Thematic sessions and Graduate Student Lightning Talks are listed below. Please note that those submitting papers for the Graduate Student Lightning Talks must be graduate students at the time the talk is being delivered (June 7–11, 2017). Open sessions are available for those whose research does not match any of the themed sessions. Instructions and deadlines for submitting to themed sessions and open sessions are the same.
- Abstracts must be under 300 words.
- The title cannot exceed 65 characters, including spaces and punctuation.
- Abstracts and titles must follow the Chicago Manual of Style.
- Only one abstract per conference by author or co-author may be submitted.
- A maximum of two (2) authors per abstract will be accepted.
Abstracts are to be submitted online using the link below.
Abstracts should define the subject and summarize the argument to be presented in the proposed paper. The content of that paper should be the product of well-documented original research that is primarily analytical and interpretive, rather than descriptive in nature. Papers cannot have been previously published or presented in public except to a small, local audience (under 100 people). All abstracts will be held in confidence during the review and selection process, and only the session chair and general chair will have access to them.
All session chairs have the prerogative to recommend changes to the abstract in order to ensure it addresses the session theme, and to suggest editorial revisions to a paper in order to make it satisfy session guidelines. It is the responsibility of the session chairs to inform speakers of those guidelines, as well as of the general expectations for participation in the session and the annual conference. Session chairs reserve the right to withhold a paper from the program if the author has not complied with those guidelines.
Please Note: Each speaker is expected to fund his or her own travel and expenses to Glasgow, Scotland. SAH has a limited number of partial conference fellowships for which speakers may apply. However, SAH’s funding is not sufficient to support the expenses of all speakers. Each speaker and session chair must register and establish membership in SAH for the 2017 conference by August 31, 2016, and are required to pay the non-refundable conference registration fee to show their commitment.
|June 6, 2016||Deadline for submitting abstracts|
|July 15, 2016||Session chairs notify all persons submitting abstracts of the acceptance or rejection of their proposals|
|August 1, 2016||Annual conference fellowship applications open|
|August 31, 2016||Deadline for speaker and session chair registration (non-refundable) and membership in SAH|
|September 7, 2016||Deadline for conference fellowship applications|
|January 9, 2017||Speakers submit complete drafts of papers to session chairs|
|February 10, 2017||Session chairs return papers with comments to speakers|
|April 3, 2017||Speakers complete any revisions and distribute copies of their paper to the session chair and the other session speakers|
Some sessions of possible interest to our readers:
This session explores the concept of the ghostly in architecture.

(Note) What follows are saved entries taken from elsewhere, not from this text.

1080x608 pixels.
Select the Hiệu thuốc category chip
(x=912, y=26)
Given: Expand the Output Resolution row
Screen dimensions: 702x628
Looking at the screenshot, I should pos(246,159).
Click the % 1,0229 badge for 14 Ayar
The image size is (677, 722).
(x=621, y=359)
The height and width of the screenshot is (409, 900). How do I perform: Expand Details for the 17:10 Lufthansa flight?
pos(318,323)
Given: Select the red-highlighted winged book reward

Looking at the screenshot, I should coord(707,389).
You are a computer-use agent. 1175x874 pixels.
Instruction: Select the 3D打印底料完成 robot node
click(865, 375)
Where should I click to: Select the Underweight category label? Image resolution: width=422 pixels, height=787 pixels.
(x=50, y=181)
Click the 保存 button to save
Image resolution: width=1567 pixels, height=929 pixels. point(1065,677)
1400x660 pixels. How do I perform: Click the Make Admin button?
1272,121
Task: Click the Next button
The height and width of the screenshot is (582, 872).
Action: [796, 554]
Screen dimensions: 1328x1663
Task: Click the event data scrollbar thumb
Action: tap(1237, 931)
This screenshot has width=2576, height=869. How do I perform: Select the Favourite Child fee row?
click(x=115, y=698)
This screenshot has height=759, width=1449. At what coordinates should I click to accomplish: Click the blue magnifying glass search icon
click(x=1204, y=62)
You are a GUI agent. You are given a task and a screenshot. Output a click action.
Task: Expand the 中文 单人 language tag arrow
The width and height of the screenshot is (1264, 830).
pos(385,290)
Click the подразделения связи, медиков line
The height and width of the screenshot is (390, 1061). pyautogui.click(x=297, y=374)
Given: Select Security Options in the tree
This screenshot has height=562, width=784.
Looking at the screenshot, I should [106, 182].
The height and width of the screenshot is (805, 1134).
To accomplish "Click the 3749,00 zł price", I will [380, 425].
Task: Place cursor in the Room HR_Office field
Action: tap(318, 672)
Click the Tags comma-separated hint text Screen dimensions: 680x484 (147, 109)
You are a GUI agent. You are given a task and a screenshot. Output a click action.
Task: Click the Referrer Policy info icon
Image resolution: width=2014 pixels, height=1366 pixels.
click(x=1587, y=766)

While the “ghost” in architecture might refer to actual haunted places, it also refers to the unfinished, the remnant, the referenced, the remembered, and the ruined. How, when, and where do we find and interpret the ghostly in architecture? Whether it be the flicker of spatial remembrance like a passing sense of cold, the palimpsest of a former window on a solid brick wall, or a crumbling foundation overgrown in the woods—spirits, souls, traces, and the spaces in between abound in our experience of, and critical approaches to, architecture and its histories. The ghostly can complicate ideas about originality, temporality, authenticity, and the sacred. It may imply a process of design that could linger in uncanny twilight between the conscious and the unconscious. Moreover, might architectural ghostliness lure us towards nostalgia, utopia, and imagined histories? Architects haunted by various histories may be caught up in the ghostly too: the spectres of lost opportunities or ruined spaces, and, significantly, the persistent power of the past. The concept of the architectural phantom could equally imply spaces of the ephemeral—opening up possibilities of the architectural image in visual culture or performative practices. What can writers—from ancient dramas to gothic tales to modern critical theory—offer to the study of the ghostly in design? We are interested in papers that explore any aspect of the architectural ghost: the unfinished project, the troubled biography, the voices of the memorialized in monuments or crypts, the fragment and its imagined completion, or any case study or theoretical paradigm in which architectural apparitions, residues, shadows or wraiths might be found.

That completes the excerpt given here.